Chateauneuf du Pape – The house of the New Pope. Where Grenache transcends its tendency towards mediocrity and because a noble variety. The reds can be a blend of up to 15 varieties with the main three being Grenache, Shiraz and Mourvedre. Some estates use all 15, some use as little as one. With a range of terriors and blending options it is hard to pin down CNDP to one style, so find a producer you like and find out their conspirators. The ability to age here is the same as great Burgundy or Bordeaux. The whites, like the reds, have potential as outstanding wines but definitely on the expensive side.
Muscat de Beaumes de Venise – A sweet, fortified wine in the southern Rhone. This is a famous wine for its freshness and beauty.
Major Rhone Varieties
There are 21 allowed grapes across reds and whites. Grenache is the most planted with Syrah and Mourvèdre second and third.
Grenache/Garnacha – Spain’s gift to the world. We know it as Grenache and I think everyone has a soft spot for it in some way. Almost too exuberant in expressing its sweet red fruits and high alcohol, it often needs a little bit of other wines to add moderation, structure and depth.
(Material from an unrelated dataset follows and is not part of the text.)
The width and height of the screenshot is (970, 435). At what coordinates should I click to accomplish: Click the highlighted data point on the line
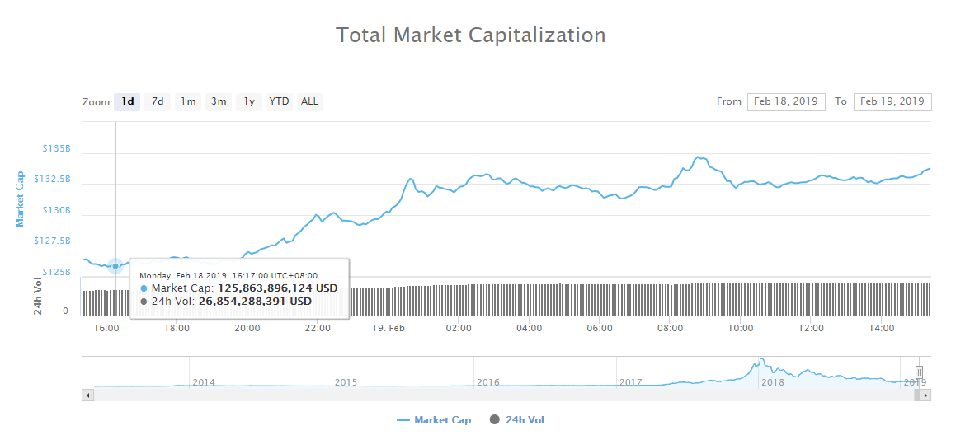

Much like Abbott and Costello. Despite this the wines of Priorat, Chateauneuf du Pape, Rioja and Aussie GSMs have an amazing ability to age for the long-term.
Shiraz/Syrah – A bit of a chameleon, Shiraz can change how it looks depending on terroir and/or wine maker influence. The Syrah based wines of Northern Rhone are dry and austere while the Shiraz of Barossa is rich and fleshy. A variety that lends itself to long aging but is drinkable at any time of its evolution.
Mataro – Also known as Mourvedre in France and Monastrell in Spain. It is known for making a muscular, tannic, meaty, savoury wine. It is often the backbone of a blend but in places like Alicante, Jumilla and Yecla it is the major, if not only variety in the red wine. Aging can vary depending on winemaker influence.
Cinsault – An important supporting grape in a lot of wines from Southern France. It can tolerate the heat but really needs a dry climate to avoid disease. Makes strong black wines that lack a bit of charm without the help of other varieties. It can really turn it on for textural rosé, especially when an aromatic variety is blended in.
Carignan – AKA Mazuelo, Cariñena and Samsó. This is a French variety that is often used as a bit player in a blend, generally it involves Grenache. Its late ripening can be problematic or a good insurance policy. In a blend it brings dark colour, high acid and tannin.
Viognier – The flamboyantly aromatic white grape that calls Condrieu in the Rhone Valley home. Its apricot kernel, viscous nature and floral lift make for quite an intense white. However it also adds perfume, fixes colour and generally beautifies lean and boney Shiraz in the Rhone and around the world.
Marsanne – A white Rhone Valley variety that offers honeysuckle, florals and a streak of acid. It can be the backbone of a blend that adds its charming characters with age.
Roussanne – One of the grapes, along with Marsanne, that add texture, structure and sobriety to the Rhone Valley’s ostentatious Viognier. Without their flamboyant partner the wines tend to be rich, understated but very well-balanced. In the right hands there is amazing perfume and fruit to be coaxed out.